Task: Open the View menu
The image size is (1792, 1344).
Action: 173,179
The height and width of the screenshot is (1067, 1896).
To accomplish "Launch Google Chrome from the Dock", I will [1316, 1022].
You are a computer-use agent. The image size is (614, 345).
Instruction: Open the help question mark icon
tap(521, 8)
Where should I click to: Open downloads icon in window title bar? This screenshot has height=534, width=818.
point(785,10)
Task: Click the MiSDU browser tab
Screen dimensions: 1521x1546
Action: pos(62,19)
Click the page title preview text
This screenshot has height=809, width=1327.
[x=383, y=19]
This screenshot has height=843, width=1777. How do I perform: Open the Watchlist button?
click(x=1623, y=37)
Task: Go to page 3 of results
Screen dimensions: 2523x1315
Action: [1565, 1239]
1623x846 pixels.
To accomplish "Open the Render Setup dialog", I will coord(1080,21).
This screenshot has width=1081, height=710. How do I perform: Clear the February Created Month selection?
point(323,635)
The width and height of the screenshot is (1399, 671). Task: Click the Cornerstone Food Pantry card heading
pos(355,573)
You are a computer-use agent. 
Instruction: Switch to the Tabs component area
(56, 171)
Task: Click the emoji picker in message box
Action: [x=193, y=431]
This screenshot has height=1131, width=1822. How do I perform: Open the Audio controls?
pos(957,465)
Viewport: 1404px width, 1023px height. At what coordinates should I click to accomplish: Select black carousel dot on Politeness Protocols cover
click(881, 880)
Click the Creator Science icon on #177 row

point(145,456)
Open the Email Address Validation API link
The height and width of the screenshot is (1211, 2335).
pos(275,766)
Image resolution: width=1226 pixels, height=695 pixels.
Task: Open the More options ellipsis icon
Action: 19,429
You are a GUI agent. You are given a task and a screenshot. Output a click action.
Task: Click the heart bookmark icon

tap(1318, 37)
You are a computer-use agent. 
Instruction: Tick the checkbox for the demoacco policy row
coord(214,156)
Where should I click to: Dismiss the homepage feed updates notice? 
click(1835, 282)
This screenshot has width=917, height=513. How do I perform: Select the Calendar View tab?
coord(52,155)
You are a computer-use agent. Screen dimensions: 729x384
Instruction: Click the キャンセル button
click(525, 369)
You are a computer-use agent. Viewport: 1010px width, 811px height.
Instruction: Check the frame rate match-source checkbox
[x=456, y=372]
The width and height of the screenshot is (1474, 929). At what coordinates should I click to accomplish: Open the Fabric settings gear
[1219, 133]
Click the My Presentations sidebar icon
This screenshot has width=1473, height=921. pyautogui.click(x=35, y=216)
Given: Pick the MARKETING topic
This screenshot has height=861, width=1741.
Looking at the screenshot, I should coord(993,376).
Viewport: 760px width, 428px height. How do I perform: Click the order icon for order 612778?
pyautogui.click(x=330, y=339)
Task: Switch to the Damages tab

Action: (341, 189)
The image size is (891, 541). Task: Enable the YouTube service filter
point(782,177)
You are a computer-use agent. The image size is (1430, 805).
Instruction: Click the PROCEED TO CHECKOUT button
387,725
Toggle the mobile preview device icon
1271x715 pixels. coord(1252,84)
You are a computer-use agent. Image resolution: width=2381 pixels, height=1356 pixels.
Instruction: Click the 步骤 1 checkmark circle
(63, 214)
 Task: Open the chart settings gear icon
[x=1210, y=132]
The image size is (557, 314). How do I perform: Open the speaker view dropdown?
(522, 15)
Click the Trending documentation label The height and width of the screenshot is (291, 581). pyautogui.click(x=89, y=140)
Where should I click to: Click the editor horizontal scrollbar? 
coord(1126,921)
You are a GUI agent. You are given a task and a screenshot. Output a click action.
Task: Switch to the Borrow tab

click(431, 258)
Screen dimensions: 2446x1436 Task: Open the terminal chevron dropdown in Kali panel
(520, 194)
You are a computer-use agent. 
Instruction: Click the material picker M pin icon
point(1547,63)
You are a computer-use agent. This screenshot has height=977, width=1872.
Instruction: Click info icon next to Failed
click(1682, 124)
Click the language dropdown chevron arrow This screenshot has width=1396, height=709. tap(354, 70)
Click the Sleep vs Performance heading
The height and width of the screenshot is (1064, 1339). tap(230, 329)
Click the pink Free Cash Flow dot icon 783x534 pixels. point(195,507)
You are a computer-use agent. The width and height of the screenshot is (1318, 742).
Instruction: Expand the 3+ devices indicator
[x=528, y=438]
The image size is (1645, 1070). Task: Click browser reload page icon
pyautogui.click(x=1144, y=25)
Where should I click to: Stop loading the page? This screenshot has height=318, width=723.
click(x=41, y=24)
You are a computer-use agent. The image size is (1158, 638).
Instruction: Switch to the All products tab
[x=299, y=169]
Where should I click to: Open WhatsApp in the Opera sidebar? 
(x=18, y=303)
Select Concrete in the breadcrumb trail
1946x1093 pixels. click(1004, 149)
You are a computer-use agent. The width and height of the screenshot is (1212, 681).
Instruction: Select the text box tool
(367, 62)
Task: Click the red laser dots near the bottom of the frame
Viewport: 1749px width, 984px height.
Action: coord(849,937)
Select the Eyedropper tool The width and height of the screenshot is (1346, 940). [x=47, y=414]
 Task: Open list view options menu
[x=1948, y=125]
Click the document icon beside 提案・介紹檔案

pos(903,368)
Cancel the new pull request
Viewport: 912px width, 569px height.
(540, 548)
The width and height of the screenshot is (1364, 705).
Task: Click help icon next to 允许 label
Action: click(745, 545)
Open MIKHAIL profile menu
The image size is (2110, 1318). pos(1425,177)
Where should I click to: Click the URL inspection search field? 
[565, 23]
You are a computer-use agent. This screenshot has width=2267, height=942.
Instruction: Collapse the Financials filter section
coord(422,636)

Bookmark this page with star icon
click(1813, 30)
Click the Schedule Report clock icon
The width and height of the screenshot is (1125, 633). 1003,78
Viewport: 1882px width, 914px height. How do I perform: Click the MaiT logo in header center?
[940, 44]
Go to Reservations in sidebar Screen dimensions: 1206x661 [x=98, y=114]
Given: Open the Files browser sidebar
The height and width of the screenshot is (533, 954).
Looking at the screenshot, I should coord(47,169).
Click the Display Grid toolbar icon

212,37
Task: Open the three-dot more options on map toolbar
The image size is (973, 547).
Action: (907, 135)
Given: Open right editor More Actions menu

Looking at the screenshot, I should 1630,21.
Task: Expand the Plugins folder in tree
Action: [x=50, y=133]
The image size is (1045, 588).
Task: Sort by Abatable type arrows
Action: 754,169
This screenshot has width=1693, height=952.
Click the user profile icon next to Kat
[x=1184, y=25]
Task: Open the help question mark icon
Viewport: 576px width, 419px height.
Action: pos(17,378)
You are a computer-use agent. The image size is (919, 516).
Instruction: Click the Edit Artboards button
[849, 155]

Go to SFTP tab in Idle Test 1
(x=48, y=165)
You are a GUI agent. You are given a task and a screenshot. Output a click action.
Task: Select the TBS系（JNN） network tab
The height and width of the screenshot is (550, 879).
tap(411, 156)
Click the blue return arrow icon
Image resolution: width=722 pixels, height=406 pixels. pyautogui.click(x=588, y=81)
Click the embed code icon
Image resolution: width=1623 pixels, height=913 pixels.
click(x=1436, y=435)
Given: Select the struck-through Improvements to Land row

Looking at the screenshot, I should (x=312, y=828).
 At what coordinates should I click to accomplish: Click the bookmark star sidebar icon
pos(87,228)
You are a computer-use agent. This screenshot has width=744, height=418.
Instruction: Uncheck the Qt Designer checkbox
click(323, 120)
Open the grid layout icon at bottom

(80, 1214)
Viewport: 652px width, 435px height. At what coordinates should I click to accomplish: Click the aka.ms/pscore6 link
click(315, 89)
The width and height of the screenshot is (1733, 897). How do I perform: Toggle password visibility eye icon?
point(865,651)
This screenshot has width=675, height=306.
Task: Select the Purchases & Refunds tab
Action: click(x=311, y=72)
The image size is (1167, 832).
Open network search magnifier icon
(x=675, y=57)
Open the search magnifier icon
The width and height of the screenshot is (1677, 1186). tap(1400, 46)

********************

▶ PROBLEM TO SOLVE:
Start at the first line of the data above. Stop after the line containing "You are a computer-use agent. The image size is (614, 345).", reproducing each line exactly and adding nothing.

▶ SOLUTION BELOW:
Task: Open the View menu
The image size is (1792, 1344).
Action: 173,179
The height and width of the screenshot is (1067, 1896).
To accomplish "Launch Google Chrome from the Dock", I will [1316, 1022].
You are a computer-use agent. The image size is (614, 345).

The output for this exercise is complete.